▶ Source material
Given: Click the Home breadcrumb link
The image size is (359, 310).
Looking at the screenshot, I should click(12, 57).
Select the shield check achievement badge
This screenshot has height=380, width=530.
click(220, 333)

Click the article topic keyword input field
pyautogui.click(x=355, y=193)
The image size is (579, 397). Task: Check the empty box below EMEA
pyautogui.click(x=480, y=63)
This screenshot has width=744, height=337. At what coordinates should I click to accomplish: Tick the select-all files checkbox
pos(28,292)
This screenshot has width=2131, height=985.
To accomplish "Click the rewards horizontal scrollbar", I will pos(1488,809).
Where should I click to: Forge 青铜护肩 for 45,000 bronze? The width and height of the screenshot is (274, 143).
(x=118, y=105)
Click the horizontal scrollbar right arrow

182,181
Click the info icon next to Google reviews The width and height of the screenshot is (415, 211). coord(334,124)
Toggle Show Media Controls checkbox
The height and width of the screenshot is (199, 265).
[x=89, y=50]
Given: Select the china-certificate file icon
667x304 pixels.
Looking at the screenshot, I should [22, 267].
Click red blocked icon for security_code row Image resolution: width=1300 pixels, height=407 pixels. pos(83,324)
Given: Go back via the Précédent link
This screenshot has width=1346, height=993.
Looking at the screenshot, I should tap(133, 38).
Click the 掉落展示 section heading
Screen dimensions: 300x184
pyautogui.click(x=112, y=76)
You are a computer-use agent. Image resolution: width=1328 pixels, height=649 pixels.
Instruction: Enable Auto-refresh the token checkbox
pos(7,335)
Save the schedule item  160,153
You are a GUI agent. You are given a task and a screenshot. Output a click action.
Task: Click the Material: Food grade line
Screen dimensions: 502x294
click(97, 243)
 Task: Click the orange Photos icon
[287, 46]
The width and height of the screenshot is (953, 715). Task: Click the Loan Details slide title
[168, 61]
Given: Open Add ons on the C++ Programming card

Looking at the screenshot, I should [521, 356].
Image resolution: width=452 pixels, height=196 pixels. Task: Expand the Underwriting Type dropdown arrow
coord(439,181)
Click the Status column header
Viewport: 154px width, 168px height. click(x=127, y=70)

▶ Your task
Out of the entries, report each line that contains the word "agent".

▶ Answer
You are a computer-use agent. Image resolution: width=1328 pixels, height=649 pixels.
You are a GUI agent. You are given a task and a screenshot. Output a click action.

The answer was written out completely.